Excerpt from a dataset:
┏━━
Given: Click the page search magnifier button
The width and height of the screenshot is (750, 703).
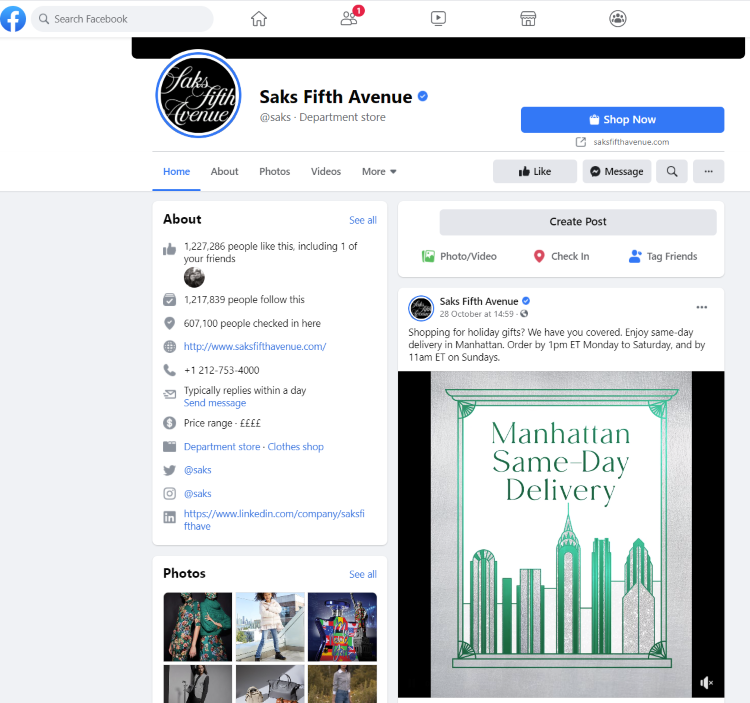Looking at the screenshot, I should (672, 171).
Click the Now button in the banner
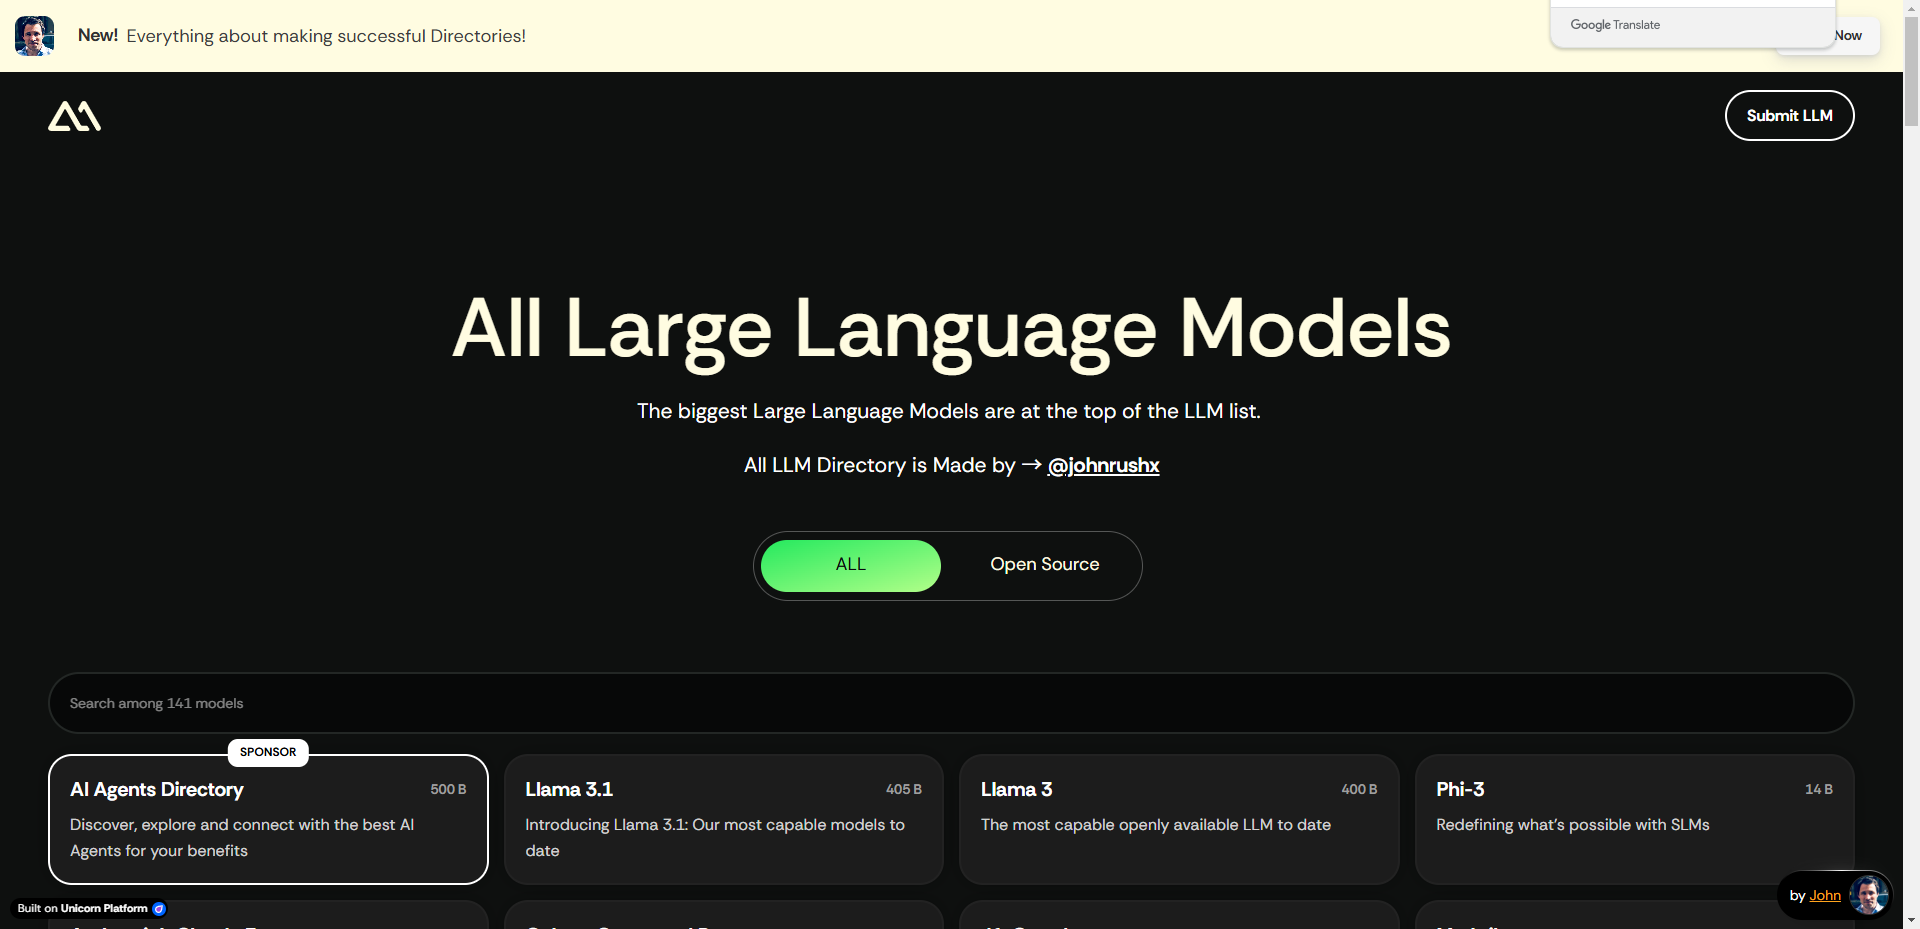Image resolution: width=1920 pixels, height=929 pixels. pyautogui.click(x=1847, y=35)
┗━━
REQUEST: Filter the data above and copy every line that contains the word "button".

COMPLETE OUTPUT:
Given: Click the page search magnifier button
Click the Now button in the banner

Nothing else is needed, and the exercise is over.